-- Opening Marker --

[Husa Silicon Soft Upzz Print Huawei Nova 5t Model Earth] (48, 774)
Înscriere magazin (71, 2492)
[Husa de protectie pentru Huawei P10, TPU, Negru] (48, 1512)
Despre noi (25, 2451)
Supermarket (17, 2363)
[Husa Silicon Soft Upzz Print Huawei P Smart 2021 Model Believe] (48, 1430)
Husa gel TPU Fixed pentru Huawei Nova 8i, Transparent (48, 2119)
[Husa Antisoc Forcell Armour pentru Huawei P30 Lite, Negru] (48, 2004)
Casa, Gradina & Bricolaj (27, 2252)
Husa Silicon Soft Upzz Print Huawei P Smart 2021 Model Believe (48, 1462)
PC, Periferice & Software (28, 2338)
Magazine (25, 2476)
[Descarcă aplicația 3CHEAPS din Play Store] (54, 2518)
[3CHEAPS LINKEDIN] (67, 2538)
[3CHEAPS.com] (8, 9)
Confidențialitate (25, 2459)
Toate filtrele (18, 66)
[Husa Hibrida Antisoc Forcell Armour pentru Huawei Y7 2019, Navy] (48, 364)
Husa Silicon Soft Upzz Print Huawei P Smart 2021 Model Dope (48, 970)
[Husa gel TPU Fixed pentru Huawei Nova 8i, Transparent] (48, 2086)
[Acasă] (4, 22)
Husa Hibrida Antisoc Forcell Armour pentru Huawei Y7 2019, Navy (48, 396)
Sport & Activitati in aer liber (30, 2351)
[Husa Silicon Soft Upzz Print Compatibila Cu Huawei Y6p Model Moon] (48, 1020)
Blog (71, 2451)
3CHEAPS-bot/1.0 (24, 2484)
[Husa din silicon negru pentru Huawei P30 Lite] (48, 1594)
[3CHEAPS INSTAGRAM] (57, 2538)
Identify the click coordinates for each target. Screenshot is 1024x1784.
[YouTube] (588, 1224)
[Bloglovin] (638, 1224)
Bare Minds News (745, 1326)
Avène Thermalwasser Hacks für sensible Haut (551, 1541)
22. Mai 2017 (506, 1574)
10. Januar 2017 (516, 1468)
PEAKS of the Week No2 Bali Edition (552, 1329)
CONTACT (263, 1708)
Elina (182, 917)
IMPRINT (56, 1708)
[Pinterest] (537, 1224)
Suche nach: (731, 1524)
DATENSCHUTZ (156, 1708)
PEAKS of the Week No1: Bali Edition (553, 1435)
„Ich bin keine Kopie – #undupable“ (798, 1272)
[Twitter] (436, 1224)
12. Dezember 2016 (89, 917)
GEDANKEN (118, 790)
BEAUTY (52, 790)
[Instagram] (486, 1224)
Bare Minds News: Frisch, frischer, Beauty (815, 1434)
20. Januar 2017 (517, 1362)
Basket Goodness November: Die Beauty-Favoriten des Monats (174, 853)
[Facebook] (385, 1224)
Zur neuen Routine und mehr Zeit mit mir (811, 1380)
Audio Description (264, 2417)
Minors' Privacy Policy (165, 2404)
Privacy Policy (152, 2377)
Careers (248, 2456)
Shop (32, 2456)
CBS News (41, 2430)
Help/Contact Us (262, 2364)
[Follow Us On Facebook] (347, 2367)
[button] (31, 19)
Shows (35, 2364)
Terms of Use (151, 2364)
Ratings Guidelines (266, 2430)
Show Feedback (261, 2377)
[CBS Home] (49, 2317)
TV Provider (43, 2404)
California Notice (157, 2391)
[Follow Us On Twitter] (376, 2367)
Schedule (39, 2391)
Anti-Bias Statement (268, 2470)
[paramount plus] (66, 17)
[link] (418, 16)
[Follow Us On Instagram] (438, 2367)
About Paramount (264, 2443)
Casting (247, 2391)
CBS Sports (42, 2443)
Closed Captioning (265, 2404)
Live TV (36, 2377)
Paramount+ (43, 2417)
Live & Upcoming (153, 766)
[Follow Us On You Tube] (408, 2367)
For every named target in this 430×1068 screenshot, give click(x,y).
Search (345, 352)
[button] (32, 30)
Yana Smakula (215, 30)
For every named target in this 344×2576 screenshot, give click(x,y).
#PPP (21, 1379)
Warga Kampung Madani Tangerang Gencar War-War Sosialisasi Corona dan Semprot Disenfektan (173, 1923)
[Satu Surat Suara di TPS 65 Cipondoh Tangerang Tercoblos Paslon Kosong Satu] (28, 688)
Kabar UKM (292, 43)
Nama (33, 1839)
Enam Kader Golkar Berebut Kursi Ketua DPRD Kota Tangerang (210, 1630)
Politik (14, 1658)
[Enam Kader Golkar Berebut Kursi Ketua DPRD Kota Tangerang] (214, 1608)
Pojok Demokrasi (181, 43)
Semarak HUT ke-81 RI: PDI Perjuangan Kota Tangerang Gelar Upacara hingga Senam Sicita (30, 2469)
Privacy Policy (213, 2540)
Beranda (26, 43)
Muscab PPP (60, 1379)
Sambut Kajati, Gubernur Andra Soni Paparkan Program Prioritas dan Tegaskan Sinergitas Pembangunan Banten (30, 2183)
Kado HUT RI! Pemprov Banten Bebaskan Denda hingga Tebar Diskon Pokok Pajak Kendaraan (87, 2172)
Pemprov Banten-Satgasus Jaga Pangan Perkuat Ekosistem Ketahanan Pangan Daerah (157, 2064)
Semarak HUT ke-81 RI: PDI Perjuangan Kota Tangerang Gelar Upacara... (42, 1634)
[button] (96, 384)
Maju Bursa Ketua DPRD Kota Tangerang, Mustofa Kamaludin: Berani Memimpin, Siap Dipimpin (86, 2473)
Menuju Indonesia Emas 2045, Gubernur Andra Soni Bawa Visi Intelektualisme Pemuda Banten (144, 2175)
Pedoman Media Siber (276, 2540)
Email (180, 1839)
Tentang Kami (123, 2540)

-- Closing Marker --

(Your goal) Every record must be returned exactly.

(Exercise solution)
[Husa Silicon Soft Upzz Print Huawei Nova 5t Model Earth] (48, 774)
Înscriere magazin (71, 2492)
[Husa de protectie pentru Huawei P10, TPU, Negru] (48, 1512)
Despre noi (25, 2451)
Supermarket (17, 2363)
[Husa Silicon Soft Upzz Print Huawei P Smart 2021 Model Believe] (48, 1430)
Husa gel TPU Fixed pentru Huawei Nova 8i, Transparent (48, 2119)
[Husa Antisoc Forcell Armour pentru Huawei P30 Lite, Negru] (48, 2004)
Casa, Gradina & Bricolaj (27, 2252)
Husa Silicon Soft Upzz Print Huawei P Smart 2021 Model Believe (48, 1462)
PC, Periferice & Software (28, 2338)
Magazine (25, 2476)
[Descarcă aplicația 3CHEAPS din Play Store] (54, 2518)
[3CHEAPS LINKEDIN] (67, 2538)
[3CHEAPS.com] (8, 9)
Confidențialitate (25, 2459)
Toate filtrele (18, 66)
[Husa Hibrida Antisoc Forcell Armour pentru Huawei Y7 2019, Navy] (48, 364)
Husa Silicon Soft Upzz Print Huawei P Smart 2021 Model Dope (48, 970)
[Husa gel TPU Fixed pentru Huawei Nova 8i, Transparent] (48, 2086)
[Acasă] (4, 22)
Husa Hibrida Antisoc Forcell Armour pentru Huawei Y7 2019, Navy (48, 396)
Sport & Activitati in aer liber (30, 2351)
[Husa Silicon Soft Upzz Print Compatibila Cu Huawei Y6p Model Moon] (48, 1020)
Blog (71, 2451)
3CHEAPS-bot/1.0 (24, 2484)
[Husa din silicon negru pentru Huawei P30 Lite] (48, 1594)
[3CHEAPS INSTAGRAM] (57, 2538)
Identify the click coordinates for each target. Screenshot is 1024x1784.
[YouTube] (588, 1224)
[Bloglovin] (638, 1224)
Bare Minds News (745, 1326)
Avène Thermalwasser Hacks für sensible Haut (551, 1541)
22. Mai 2017 (506, 1574)
10. Januar 2017 (516, 1468)
PEAKS of the Week No2 Bali Edition (552, 1329)
CONTACT (263, 1708)
Elina (182, 917)
IMPRINT (56, 1708)
[Pinterest] (537, 1224)
Suche nach: (731, 1524)
DATENSCHUTZ (156, 1708)
PEAKS of the Week No1: Bali Edition (553, 1435)
„Ich bin keine Kopie – #undupable“ (798, 1272)
[Twitter] (436, 1224)
12. Dezember 2016 (89, 917)
GEDANKEN (118, 790)
BEAUTY (52, 790)
[Instagram] (486, 1224)
Bare Minds News: Frisch, frischer, Beauty (815, 1434)
20. Januar 2017 (517, 1362)
Basket Goodness November: Die Beauty-Favoriten des Monats (174, 853)
[Facebook] (385, 1224)
Zur neuen Routine und mehr Zeit mit mir (811, 1380)
Audio Description (264, 2417)
Minors' Privacy Policy (165, 2404)
Privacy Policy (152, 2377)
Careers (248, 2456)
Shop (32, 2456)
CBS News (41, 2430)
Help/Contact Us (262, 2364)
[Follow Us On Facebook] (347, 2367)
[button] (31, 19)
Shows (35, 2364)
Terms of Use (151, 2364)
Ratings Guidelines (266, 2430)
Show Feedback (261, 2377)
[CBS Home] (49, 2317)
TV Provider (43, 2404)
California Notice (157, 2391)
[Follow Us On Twitter] (376, 2367)
Schedule (39, 2391)
Anti-Bias Statement (268, 2470)
[paramount plus] (66, 17)
[link] (418, 16)
[Follow Us On Instagram] (438, 2367)
About Paramount (264, 2443)
Casting (247, 2391)
CBS Sports (42, 2443)
Closed Captioning (265, 2404)
Live TV (36, 2377)
Paramount+ (43, 2417)
Live & Upcoming (153, 766)
[Follow Us On You Tube] (408, 2367)
For every named target in this 430×1068 screenshot, give click(x,y).
Search (345, 352)
[button] (32, 30)
Yana Smakula (215, 30)
For every named target in this 344×2576 screenshot, give click(x,y).
#PPP (21, 1379)
Warga Kampung Madani Tangerang Gencar War-War Sosialisasi Corona dan Semprot Disenfektan (173, 1923)
[Satu Surat Suara di TPS 65 Cipondoh Tangerang Tercoblos Paslon Kosong Satu] (28, 688)
Kabar UKM (292, 43)
Nama (33, 1839)
Enam Kader Golkar Berebut Kursi Ketua DPRD Kota Tangerang (210, 1630)
Politik (14, 1658)
[Enam Kader Golkar Berebut Kursi Ketua DPRD Kota Tangerang] (214, 1608)
Pojok Demokrasi (181, 43)
Semarak HUT ke-81 RI: PDI Perjuangan Kota Tangerang Gelar Upacara hingga Senam Sicita (30, 2469)
Privacy Policy (213, 2540)
Beranda (26, 43)
Muscab PPP (60, 1379)
Sambut Kajati, Gubernur Andra Soni Paparkan Program Prioritas dan Tegaskan Sinergitas Pembangunan Banten (30, 2183)
Kado HUT RI! Pemprov Banten Bebaskan Denda hingga Tebar Diskon Pokok Pajak Kendaraan (87, 2172)
Pemprov Banten-Satgasus Jaga Pangan Perkuat Ekosistem Ketahanan Pangan Daerah (157, 2064)
Semarak HUT ke-81 RI: PDI Perjuangan Kota Tangerang Gelar Upacara... (42, 1634)
[button] (96, 384)
Maju Bursa Ketua DPRD Kota Tangerang, Mustofa Kamaludin: Berani Memimpin, Siap Dipimpin (86, 2473)
Menuju Indonesia Emas 2045, Gubernur Andra Soni Bawa Visi Intelektualisme Pemuda Banten (144, 2175)
Pedoman Media Siber (276, 2540)
Email (180, 1839)
Tentang Kami (123, 2540)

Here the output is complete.